A fire does not know if you are a volunteer or not. 2 hours would not even cover part of a single drill. If you add haz mat, mandated training, ems, rescue, fire control, and safety and survival you are way behind the curve on this. I would not want a firefighter showing up to my door for and incident that only had two hours of training a month.
They should but it is tough for a volunteer to take that much time off from their job as well as their family. I'm not saying that the training hours should be different but if there are ways to work out the number of hours, then by all means do so.

The training has changed so much since I first joined in 1992 but I still take other training courses to keep me current.

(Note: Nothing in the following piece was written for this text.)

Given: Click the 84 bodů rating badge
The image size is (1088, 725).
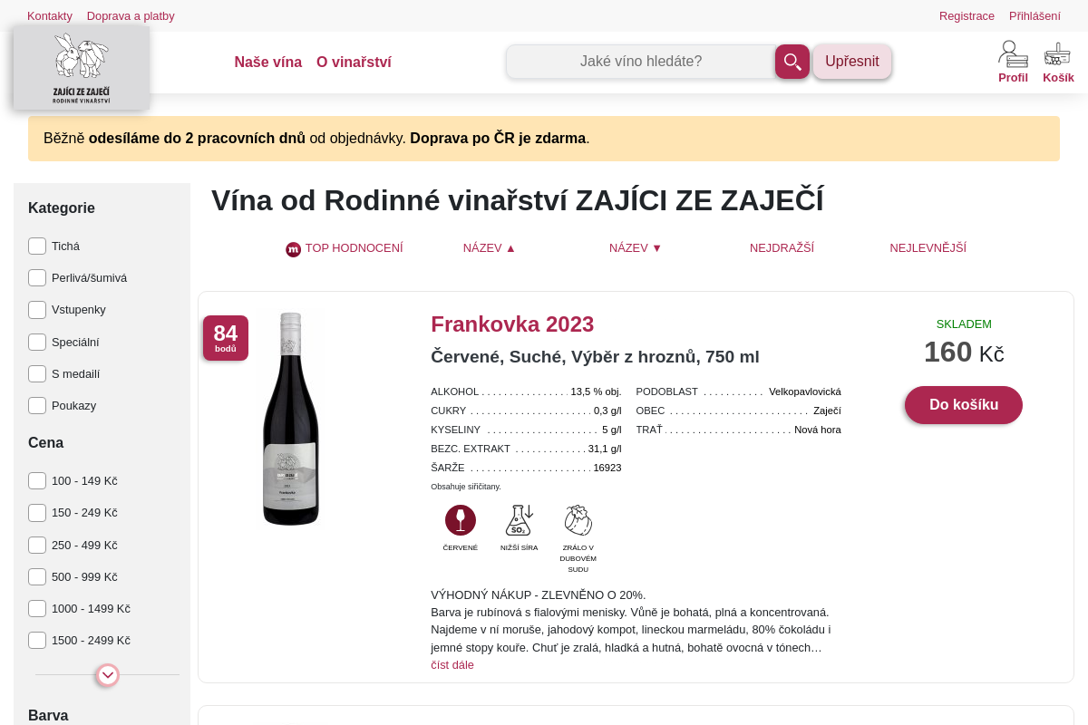Looking at the screenshot, I should tap(226, 338).
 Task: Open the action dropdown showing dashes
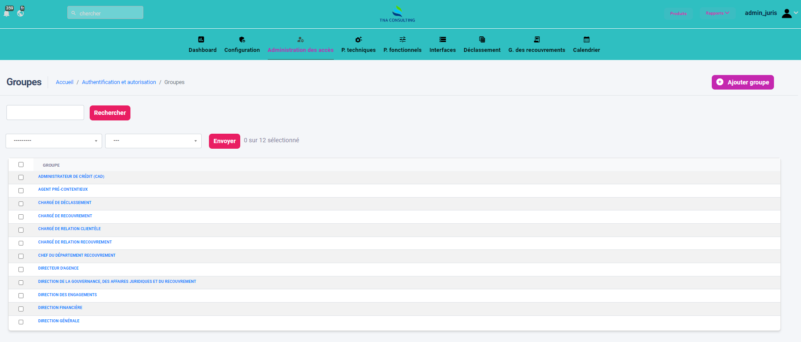click(x=54, y=141)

actually its not the fire academy requireing this training. The 24 hour training rule only applies to your act 833 funding, if all of the firefighters on your roster do not meet training hour requirements you can lose your funding this goes for everyone from the chief down to the lowest man on the todem pole
Remember, it's the quality of the training not the quantity. While having a large number of hours is great, lots of hours of crappy training= wasted time. I'd rather have a firefighter who received 24 hrs a month of quality,relevant training vs a firefighter who had hundreds of hours of useless training respond in my time of need.
I am a firm believer in getting all the training I can ( I log around 600 hrs a year as a student and an Instructor). The day you think you know it all in the fire service, is the day you should quit. As always, Stay Safe and continue to train to live.

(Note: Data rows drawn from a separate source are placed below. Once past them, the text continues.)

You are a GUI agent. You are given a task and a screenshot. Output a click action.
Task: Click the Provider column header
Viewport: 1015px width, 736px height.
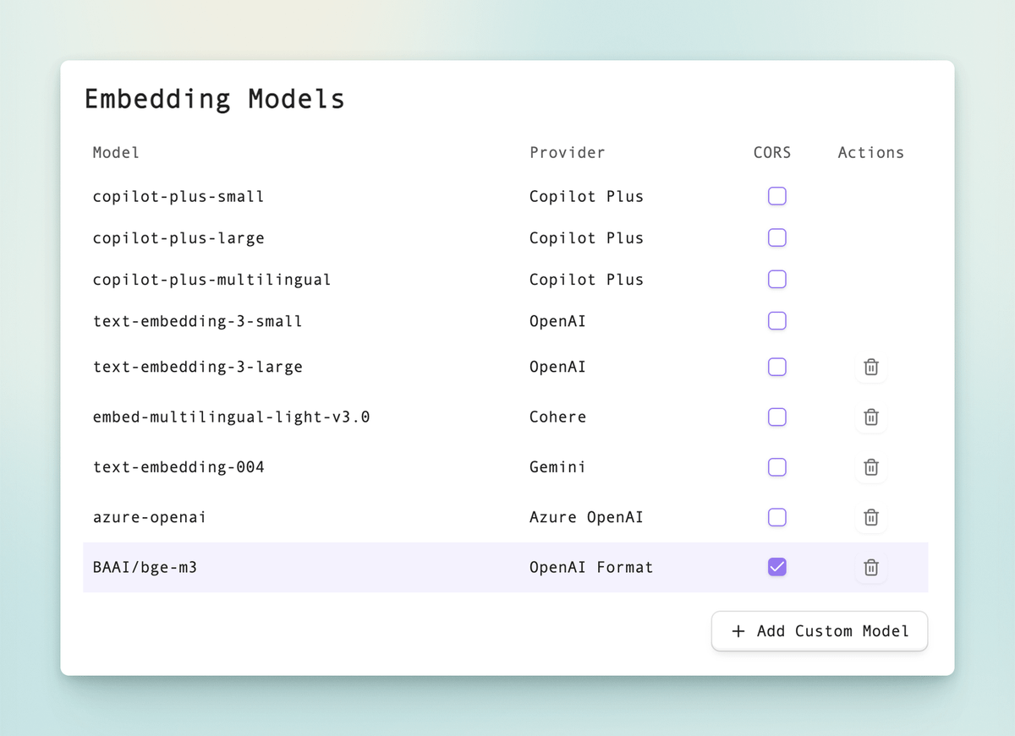[x=567, y=153]
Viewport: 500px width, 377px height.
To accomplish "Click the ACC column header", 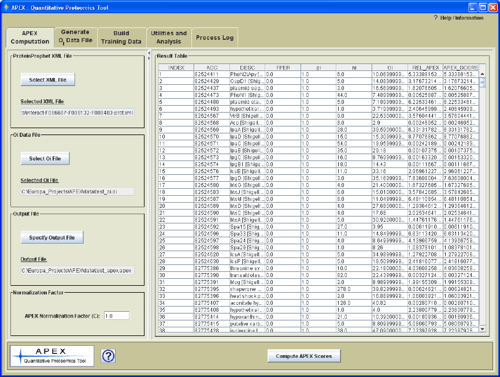I will (212, 68).
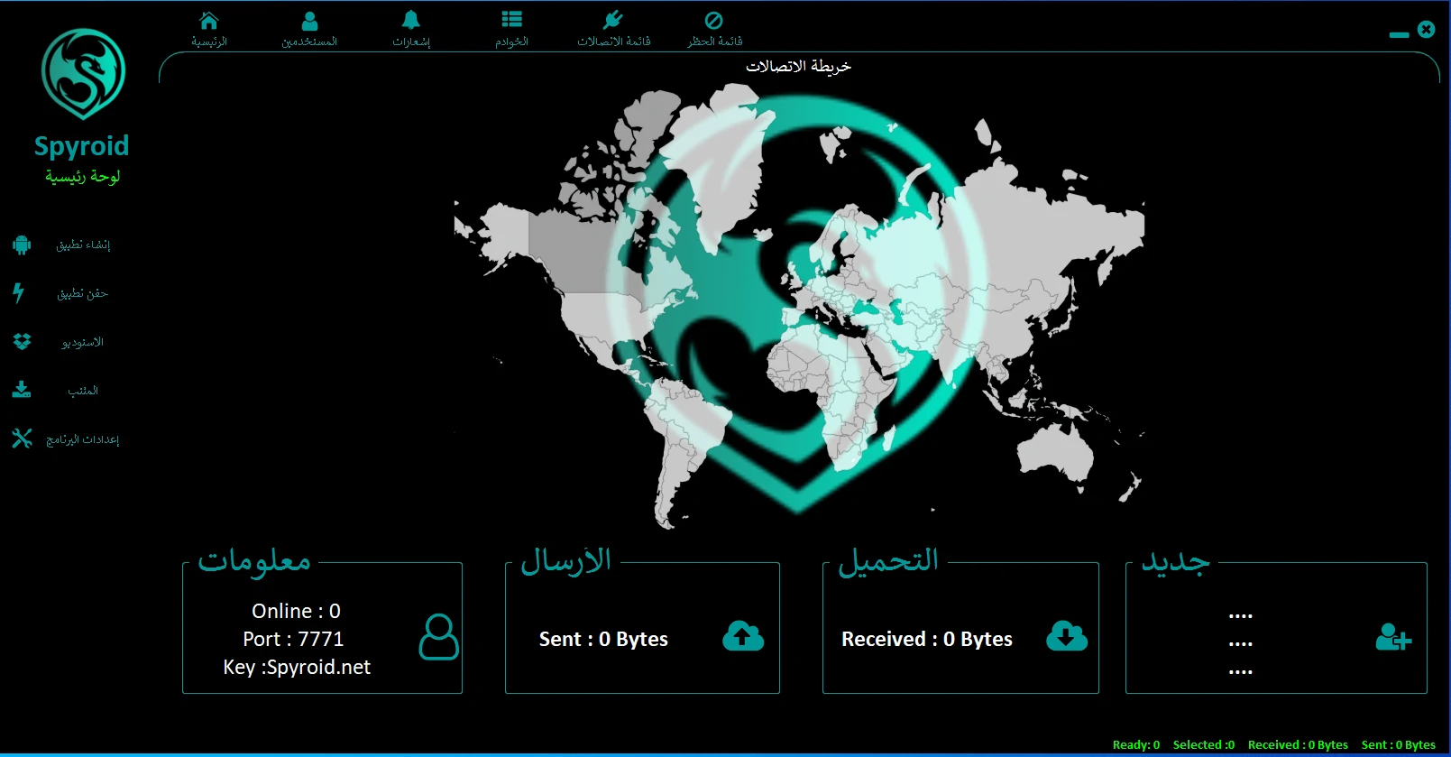
Task: Click the Android robot icon in sidebar
Action: [x=22, y=245]
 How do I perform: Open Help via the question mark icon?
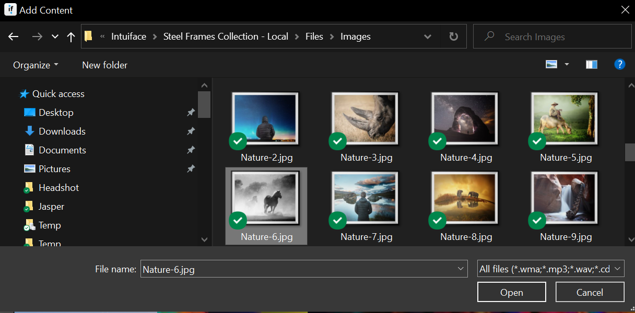(x=620, y=64)
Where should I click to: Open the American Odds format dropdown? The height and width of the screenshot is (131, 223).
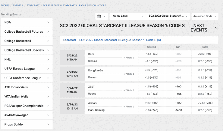click(205, 16)
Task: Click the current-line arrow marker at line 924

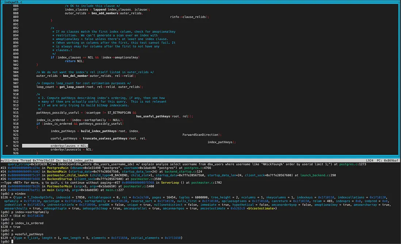Action: click(7, 146)
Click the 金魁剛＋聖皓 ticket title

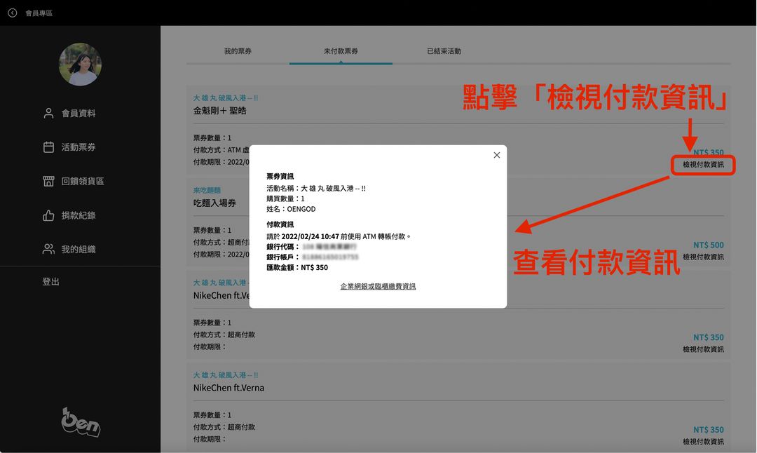[219, 111]

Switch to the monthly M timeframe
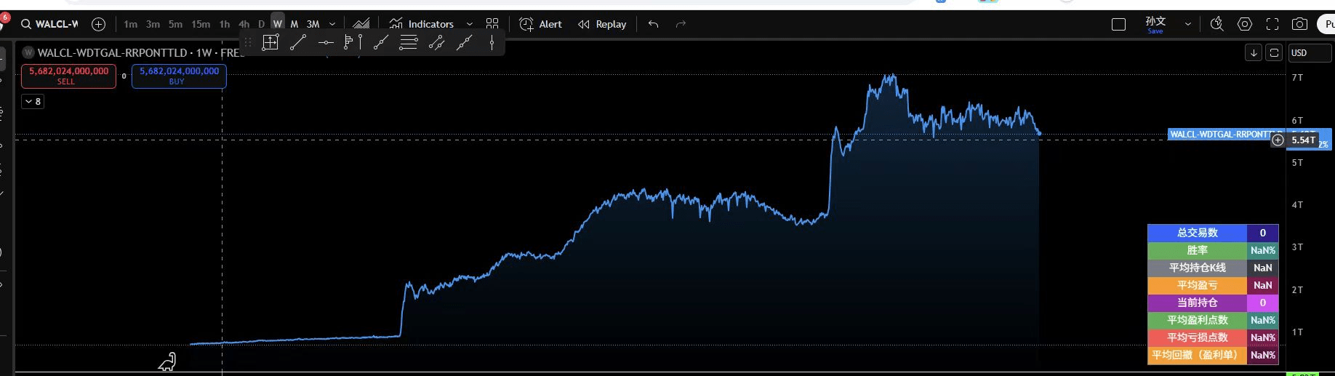294,24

To be sincere,training is training anywhere,be it for volunteer or full time.The most important thing is for one to be always physically fit all the time so as to combat fire always.You can always have as much training as you can.The amount of training you will have all depends on you as an individual firefighter.Lets keep fit all the time and always be on training.It is good if you can take up to 5 hours.
We've got 4 drills per month, and we're required to make 50% of them. That's not counting special drills that come up like MABAS drills. Stay safe!
in my dept. our chief has us train just like the paid dept. that we assist and he does a good job at keeping us up on as much training as we can get never have too much training
Our Vollies have the same as our regulars same instructors same program and more than not the hands on teachers assistants are vollies with level 2 or 3 instructor, and most States require a certain level of hours after all it is suppose to be why our fir fighter 1 and 2 is accepted anywhere in U.S. although some states are becoming pany tangled and changing their criteria for that..like Fla. Baltimore a few others.
we do training with the paid fire dept. so when we assist them we are all on the same page and know their equipment and they know ours and where it is on the rigs. and we know how everyone works and that we can depend on them and they can depend on us and everyone goes home
To date this year, I have offered 34 in house drills on Tuesdays. These drills are worth 2 hours of credit. I offered 2 live burn drills at 8 hours each, a 24 hour Hazmat class, 24 hours of First Responder training, and one Ice Rescue class for 4 hours. Myself, as Chief, did 174 hours of training this year. This includes making all of the above and going to the NFA for a week. 75% of my department has over 100 hours of training this year. My SOG's mandate 24 Tuesday drills to stay active. We are going to look at making the requirement an hourly one instead of a drill attendance one. That way people can catch up. We are also looking at approximately 60 hours mandatory.